Automated APIOps processes are exemplified in GitHub Actions workflows using the Kong APIOps capabilities. There are 4 workflows defined:
This workflow stages changes for the Kong Gateway configuration. It shows how to detect breaking changes in OAS specifications, and how to run API contract testing, security testing and load testing based on an OAS specification.
-
Job:
has-changes
- Checks if there are any changes in relevant files like specifications, configurations, or pipeline files. The following jobs will only execute if there are relevant changes.
-
Job:
oas-break
- Checks for breaking changes in the OpenAPI Specifications (OAS) and creates an issue if any are found. This is an example issue created by the workflow:
In addition, more detailed information appears as a comment in the pull request:
-
Job:
contract-test
- Runs contract testing using SchemaThesis based on the OpenAPI specifications of the services. Looking at the action output, you can see the result of the test:
-
Job:
security-test
- Runs security testing using OWASP ZAP Scan on the services' OpenAPI specifications. The result of the test will be informed via an Issue:
-
Job:
load-test
- Executes load testing using K6, generating scripts from the OpenAPI specifications. Looking at the action output, you can see the result of the test:
-
Job:
oas-to-kong
- Converts OpenAPI Specifications to Kong configurations, combines them, and creates a pull request for the changes.
-
Job:
oas-changelog
- Generates and posts a changelog of differences between the previous and current OAS for all services as a PR comment.
The following diagram illustrates the jobs dependencies:
graph TD;
A[has-changes] -->|changes detected| B[oas-break];
A -->|changes detected| C[contract-test];
A -->|changes detected| D[security-test];
A -->|changes detected| E[load-test];
B --> F[oas-to-kong];
C --> F;
D --> F;
F --> G[oas-changelog];
This workflow stages changes for the Kong Gateway production configuration.
- Job:
stage-kong-for-prd
- Stages the updated Kong configuration for production by copying the generated file, calculates configuration differences, and creates a pull request to deploy the changes to production.
This workflow deploys changes to the Kong Gateway.
- Job:
deploy-kong
- Checks out the repository, sets up the Deck tool, and synchronizes the Kong configuration with the appropriate deployment target (Konnect, Kong EE, or Kong Ingress Controller) based on the environment variable DEPLOY_TARGET.

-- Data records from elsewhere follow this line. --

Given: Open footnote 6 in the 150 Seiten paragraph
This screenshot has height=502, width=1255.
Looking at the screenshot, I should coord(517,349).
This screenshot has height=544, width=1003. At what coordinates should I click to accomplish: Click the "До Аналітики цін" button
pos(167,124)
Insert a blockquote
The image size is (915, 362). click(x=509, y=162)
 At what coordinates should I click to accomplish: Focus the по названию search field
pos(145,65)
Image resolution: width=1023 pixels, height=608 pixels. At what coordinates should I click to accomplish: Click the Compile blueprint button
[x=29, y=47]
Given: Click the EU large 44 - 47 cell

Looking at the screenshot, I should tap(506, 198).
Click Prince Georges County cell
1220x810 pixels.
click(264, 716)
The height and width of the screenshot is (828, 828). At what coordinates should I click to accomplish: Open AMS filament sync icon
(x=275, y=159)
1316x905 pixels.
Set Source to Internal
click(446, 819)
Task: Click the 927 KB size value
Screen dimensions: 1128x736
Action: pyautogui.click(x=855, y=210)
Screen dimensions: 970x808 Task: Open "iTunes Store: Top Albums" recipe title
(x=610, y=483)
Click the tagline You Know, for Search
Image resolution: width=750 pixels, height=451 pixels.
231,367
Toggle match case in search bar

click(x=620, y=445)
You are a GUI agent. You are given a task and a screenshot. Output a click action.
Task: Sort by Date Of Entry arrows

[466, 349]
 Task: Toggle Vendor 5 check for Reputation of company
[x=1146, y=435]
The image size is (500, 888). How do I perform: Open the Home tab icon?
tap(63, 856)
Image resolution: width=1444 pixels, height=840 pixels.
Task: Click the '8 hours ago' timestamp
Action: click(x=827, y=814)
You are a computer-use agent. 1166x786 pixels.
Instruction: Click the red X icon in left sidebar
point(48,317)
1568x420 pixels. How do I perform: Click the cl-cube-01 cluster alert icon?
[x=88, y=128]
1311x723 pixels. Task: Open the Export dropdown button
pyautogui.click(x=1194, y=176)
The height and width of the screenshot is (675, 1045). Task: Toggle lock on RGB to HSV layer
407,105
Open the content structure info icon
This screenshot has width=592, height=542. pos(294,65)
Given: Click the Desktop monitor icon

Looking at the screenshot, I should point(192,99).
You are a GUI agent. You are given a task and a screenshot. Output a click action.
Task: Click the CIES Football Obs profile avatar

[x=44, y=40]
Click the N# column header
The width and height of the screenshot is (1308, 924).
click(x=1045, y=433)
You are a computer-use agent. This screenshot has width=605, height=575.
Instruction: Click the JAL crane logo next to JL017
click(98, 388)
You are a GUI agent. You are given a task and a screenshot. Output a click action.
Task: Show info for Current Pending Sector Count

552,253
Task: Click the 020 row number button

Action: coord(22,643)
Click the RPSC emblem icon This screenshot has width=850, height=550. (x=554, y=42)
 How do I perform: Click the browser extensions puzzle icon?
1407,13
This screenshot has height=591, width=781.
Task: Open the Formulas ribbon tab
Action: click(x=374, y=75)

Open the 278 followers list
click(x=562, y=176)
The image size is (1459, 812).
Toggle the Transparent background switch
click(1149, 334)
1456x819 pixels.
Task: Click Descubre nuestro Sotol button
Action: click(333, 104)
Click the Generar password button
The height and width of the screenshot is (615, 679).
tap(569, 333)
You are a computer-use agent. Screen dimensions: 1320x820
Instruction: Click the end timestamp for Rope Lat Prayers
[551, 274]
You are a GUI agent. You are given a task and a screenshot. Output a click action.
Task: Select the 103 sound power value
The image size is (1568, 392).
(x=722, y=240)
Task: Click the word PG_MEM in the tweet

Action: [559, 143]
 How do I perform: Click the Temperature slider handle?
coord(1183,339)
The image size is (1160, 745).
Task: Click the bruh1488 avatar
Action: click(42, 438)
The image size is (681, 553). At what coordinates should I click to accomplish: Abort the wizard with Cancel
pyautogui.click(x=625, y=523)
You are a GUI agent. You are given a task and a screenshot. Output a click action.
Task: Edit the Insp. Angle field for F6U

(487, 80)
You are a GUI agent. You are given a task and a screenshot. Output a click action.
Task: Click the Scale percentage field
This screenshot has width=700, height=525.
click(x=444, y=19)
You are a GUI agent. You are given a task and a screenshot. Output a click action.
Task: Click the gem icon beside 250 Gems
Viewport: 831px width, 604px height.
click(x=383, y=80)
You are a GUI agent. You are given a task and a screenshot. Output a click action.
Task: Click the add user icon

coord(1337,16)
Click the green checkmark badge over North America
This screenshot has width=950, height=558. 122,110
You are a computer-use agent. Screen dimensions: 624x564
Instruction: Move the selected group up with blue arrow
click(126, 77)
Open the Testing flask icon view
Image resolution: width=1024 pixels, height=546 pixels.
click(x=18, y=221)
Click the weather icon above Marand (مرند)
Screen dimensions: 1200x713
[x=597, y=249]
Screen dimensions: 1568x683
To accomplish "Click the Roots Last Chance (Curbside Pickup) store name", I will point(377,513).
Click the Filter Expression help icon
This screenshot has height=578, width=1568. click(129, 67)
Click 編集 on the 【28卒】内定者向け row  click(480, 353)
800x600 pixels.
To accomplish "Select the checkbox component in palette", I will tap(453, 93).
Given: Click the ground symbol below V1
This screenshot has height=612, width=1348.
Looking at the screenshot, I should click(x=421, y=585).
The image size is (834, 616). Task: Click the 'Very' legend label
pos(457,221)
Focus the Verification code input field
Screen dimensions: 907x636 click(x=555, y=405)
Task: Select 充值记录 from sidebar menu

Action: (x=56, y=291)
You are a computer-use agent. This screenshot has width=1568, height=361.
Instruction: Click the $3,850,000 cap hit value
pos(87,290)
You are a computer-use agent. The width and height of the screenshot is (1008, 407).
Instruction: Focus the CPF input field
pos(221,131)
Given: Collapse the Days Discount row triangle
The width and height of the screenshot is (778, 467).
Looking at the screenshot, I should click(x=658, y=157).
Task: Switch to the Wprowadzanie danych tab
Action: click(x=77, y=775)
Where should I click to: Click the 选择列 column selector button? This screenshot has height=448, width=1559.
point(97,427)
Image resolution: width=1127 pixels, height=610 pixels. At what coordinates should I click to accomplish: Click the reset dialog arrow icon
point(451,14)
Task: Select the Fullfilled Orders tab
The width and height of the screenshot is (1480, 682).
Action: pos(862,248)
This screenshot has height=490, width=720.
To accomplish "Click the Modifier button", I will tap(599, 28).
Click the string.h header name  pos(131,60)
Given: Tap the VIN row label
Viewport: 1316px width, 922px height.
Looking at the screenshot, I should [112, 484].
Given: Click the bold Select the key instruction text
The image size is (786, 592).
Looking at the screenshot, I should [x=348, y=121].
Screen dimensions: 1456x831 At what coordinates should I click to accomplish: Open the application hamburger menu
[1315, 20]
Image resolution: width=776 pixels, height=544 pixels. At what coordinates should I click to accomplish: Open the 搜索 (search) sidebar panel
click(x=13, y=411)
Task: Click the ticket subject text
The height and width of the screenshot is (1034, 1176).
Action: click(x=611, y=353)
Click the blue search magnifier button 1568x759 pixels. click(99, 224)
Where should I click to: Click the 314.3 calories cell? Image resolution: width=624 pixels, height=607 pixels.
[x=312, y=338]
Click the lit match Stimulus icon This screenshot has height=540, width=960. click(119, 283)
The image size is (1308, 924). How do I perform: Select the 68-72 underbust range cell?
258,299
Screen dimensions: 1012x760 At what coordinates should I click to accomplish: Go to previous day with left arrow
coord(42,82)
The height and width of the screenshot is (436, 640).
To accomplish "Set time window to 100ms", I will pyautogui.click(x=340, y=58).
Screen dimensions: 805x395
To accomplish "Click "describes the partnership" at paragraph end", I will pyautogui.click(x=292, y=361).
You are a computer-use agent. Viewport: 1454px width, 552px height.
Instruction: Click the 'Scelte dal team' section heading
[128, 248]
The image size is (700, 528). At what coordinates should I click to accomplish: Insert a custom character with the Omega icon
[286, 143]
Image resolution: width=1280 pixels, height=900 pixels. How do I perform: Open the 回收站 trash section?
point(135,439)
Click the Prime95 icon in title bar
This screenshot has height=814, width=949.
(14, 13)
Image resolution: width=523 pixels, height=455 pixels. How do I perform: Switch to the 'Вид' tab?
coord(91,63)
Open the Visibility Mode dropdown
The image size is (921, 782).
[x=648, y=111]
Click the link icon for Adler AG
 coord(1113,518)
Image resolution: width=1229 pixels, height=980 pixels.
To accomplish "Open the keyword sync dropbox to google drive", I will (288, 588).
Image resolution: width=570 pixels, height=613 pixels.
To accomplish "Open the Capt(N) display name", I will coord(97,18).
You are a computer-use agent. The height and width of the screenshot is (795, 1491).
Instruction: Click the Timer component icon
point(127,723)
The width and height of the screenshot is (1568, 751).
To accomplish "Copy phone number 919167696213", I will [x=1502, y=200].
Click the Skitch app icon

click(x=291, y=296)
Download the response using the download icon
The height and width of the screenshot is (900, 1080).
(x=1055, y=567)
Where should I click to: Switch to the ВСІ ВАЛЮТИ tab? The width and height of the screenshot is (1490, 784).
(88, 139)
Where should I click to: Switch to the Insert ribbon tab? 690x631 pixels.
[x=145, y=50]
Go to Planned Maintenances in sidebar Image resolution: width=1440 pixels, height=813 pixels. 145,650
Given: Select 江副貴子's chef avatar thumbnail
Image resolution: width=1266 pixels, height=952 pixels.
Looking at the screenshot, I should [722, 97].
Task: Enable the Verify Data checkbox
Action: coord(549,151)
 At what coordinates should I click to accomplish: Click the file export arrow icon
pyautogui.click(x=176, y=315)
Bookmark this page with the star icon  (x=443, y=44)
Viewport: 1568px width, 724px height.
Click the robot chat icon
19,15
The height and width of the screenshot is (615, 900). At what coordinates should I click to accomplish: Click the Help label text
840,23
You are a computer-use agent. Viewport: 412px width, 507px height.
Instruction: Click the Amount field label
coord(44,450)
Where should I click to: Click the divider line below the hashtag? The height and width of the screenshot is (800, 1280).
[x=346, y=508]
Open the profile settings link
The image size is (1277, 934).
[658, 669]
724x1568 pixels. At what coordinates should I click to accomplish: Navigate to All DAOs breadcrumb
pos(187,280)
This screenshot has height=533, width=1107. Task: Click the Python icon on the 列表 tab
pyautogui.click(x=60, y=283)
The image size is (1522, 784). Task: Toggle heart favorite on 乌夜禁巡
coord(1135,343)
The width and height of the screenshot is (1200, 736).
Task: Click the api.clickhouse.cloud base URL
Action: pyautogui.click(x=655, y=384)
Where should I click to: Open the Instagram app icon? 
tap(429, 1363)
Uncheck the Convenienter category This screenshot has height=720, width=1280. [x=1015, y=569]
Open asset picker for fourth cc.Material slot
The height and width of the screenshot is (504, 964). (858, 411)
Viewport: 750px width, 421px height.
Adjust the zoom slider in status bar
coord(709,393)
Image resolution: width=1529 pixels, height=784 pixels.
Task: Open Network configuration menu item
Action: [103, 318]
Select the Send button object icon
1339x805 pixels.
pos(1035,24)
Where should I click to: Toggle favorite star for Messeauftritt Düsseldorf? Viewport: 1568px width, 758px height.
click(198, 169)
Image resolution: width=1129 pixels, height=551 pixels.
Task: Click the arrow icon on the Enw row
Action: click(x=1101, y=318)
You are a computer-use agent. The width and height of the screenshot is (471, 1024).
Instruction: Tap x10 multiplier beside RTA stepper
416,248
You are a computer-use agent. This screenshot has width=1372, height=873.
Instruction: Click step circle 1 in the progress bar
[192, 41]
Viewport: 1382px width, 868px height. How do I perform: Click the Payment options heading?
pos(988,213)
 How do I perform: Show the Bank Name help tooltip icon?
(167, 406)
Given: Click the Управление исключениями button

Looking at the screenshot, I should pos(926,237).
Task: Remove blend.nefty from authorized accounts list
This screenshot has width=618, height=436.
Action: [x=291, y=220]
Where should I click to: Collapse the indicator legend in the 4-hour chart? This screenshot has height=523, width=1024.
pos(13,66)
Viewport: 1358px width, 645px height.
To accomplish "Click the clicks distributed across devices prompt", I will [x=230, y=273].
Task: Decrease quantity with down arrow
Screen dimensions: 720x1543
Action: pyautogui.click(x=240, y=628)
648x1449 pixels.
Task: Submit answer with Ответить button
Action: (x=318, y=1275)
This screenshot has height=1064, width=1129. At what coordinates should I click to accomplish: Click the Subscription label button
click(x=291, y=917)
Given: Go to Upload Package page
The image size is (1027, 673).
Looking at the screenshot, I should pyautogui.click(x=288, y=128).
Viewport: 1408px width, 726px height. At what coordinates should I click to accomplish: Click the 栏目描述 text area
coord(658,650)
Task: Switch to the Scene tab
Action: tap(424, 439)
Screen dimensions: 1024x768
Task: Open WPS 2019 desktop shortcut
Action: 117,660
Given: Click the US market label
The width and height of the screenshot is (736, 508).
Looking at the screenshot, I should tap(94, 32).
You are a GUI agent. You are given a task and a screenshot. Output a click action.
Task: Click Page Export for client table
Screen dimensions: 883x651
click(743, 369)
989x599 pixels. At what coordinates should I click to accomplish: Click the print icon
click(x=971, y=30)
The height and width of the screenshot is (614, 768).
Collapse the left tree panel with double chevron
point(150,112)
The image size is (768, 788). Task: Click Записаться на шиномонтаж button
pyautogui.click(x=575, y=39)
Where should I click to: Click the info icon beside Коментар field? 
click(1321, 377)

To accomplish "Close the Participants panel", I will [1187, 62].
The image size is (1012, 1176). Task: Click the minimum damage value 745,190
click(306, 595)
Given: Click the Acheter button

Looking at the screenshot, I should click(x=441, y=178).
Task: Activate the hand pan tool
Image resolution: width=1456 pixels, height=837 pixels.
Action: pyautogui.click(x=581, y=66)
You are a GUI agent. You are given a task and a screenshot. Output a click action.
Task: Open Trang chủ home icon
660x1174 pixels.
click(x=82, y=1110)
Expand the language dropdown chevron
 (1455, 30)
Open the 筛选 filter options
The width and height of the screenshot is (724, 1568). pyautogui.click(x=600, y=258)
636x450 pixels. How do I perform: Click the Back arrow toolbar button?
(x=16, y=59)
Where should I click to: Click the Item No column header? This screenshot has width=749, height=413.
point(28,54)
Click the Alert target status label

This workflow builds and pushes Docker images for each one of the KongAir services.
- Job:
docker
- Checks out the repository, sets up QEMU and Docker Buildx, logs into Docker Hub, and builds and pushes Docker images for each specified service using a matrix strategy.
To run the workflows, first fork this repository into your own GitHub account.
Once the repository is forked in your own account, make sure to enable issue creation. Go to Settings and under Features, make sure to enable Issues.
Update the following section of docker.yaml to point to your GitHub packages endpoint by changing the user name in the last line:
- name: Build and push
uses: docker/build-push-action@v4
with:
context: "${{ matrix.app.dir }}/${{ matrix.app.name }}"
push: true
platforms: linux/amd64,linux/arm64
tags: ghcr.io/<your_user_name>/kongair-${{ matrix.app.name }}:latest
Optionally, enable Schemathesis GitHub app to receive test results as comments in your GitHub pull requests. To use this feature, both the token and the GitHub app are required. Obtain your token by signing up on Schemathesis.io. If you have a token, create a secret and uncomment the relevant lines in the stage changes for kong workflow under the contract-test job.
Go to Settings -> Secrets and Variables and create the following:
- Secrets
- KONNECT_PAT: Your Konnect Personal Access Token
- SCHEMATHESIS_TOKEN: Your Schemathesis token in case you have a Schemathesis account.
- Environment Variables:
- DEPLOY_TARGET: Specify the target platform in which to deploy the kong configuration. Possible values are KONNECT for Kong Konnect, EE for Kong Enterprise Edition or KIC or Kong Ingress Controller.